59. In all instances, any surplus funds retained by Local Club will just be one factor of many that must be objectively weighed up to determine its main purpose. Local Club should keep appropriate records (for example, meeting minutes for important decisions or a business plan which relates to surplus funds) so it can show its plans for surplus funds and how surplus funds will serve a main purpose of encouraging a game or sport.

Main purpose can change over time

60. The main purpose of a club can change over time, and there is an ongoing requirement to make an objective evaluation of all of the facts and circumstances that apply to that club to determine its main purpose.[37]

61. Isolated events that happen in the life cycle of a club do not necessarily mean that the main purpose of the club has changed. However, when these events are significant, the club should consider how they might impact its main purpose.

Example 4 – change in purpose over time

62. Green Links Country Club (Green Links) was founded in 1996. Its constitution states that its objects are to provide sporting and social facilities for its members and visitors.

63. Green Links is not carried on for the profit or gain of its individual members.

64. For many years, Green Links provided a golf course as well as a clubhouse with social, gaming and entertainment facilities for its members and visitors. As time progressed, it became increasingly expensive to maintain the golf course. In 2021, the management committee decided to sell the golf course to a residential property developer.

65. While a substantial body of the club’s membership still maintain an interest in playing golf, they now play at other golf courses not associated with Green Links. After the golf course was sold in 2021, Green Links’ main activities centre on providing social facilities for its members but it also donates to other golf clubs in the region from time to time, when they have sufficient funds.

66. The determination of a club’s main purpose is periodic and a club’s main purpose may change from time to time. For the games and sports exemption to apply in an income year, Green Links must be established for the main purpose of the encouragement of a game or sport for that year. When it was set up in 1996, Green Links was established for the encouragement of golf and its activities were mainly centred on providing a golf course for members.

67. After it sold the golf course, its activities changed to such an extent that in 2021 it can no longer be said that Green Links is established for the main purpose of the encouragement of a game or sport. For 2021, Green Links will not qualify for the games and sports exemption.

Examples – main purpose is encouraging a game or sport

Example 5 – no secondary purpose – incidental fundraising activities

68. Kids Soccer Club is a locally-based club that fields junior soccer teams in all Under-18 leagues in their region. Kids Soccer Club has junior members who are under 18, and adult members who are either the parents of the junior members, soccer coaches or former junior members.

§ INFORMATION GIVEN
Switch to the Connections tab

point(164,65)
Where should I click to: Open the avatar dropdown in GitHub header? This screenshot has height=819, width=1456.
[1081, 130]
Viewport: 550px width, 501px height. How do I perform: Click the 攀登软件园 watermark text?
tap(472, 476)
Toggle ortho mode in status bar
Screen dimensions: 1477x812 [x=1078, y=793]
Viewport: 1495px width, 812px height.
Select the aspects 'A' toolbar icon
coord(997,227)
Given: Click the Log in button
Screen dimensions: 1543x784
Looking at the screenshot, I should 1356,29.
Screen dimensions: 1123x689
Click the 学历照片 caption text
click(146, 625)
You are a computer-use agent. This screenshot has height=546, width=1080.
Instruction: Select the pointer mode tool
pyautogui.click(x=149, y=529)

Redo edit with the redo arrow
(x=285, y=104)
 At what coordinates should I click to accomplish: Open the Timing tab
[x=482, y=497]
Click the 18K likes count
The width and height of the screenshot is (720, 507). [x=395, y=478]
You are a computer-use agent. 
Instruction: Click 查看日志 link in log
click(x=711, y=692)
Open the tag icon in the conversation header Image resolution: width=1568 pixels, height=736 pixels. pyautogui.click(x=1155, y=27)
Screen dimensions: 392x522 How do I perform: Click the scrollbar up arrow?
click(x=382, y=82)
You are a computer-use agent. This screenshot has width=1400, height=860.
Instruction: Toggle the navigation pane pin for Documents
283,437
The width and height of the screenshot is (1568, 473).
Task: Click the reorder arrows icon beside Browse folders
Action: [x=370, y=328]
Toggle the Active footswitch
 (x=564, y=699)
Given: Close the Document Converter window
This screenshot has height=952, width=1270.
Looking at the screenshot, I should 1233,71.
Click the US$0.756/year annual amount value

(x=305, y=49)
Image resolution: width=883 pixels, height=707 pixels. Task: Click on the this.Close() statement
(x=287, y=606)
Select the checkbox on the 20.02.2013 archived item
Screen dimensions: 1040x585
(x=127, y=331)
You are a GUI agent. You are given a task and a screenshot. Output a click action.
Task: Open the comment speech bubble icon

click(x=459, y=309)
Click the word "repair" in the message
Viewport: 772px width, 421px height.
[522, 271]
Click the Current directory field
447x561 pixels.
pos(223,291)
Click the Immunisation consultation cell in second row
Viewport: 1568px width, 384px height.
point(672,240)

§ PROBLEM DESCRIPTION
Switch every "Local Club" to "Community Club" in the club main purpose text above, starting with "59. In all instances, any" and going on through "encouraging a game or sport.", and write that part out again.

§ TASK SOLUTION
59. In all instances, any surplus funds retained by Community Club will just be one factor of many that must be objectively weighed up to determine its main purpose. Community Club should keep appropriate records (for example, meeting minutes for important decisions or a business plan which relates to surplus funds) so it can show its plans for surplus funds and how surplus funds will serve a main purpose of encouraging a game or sport.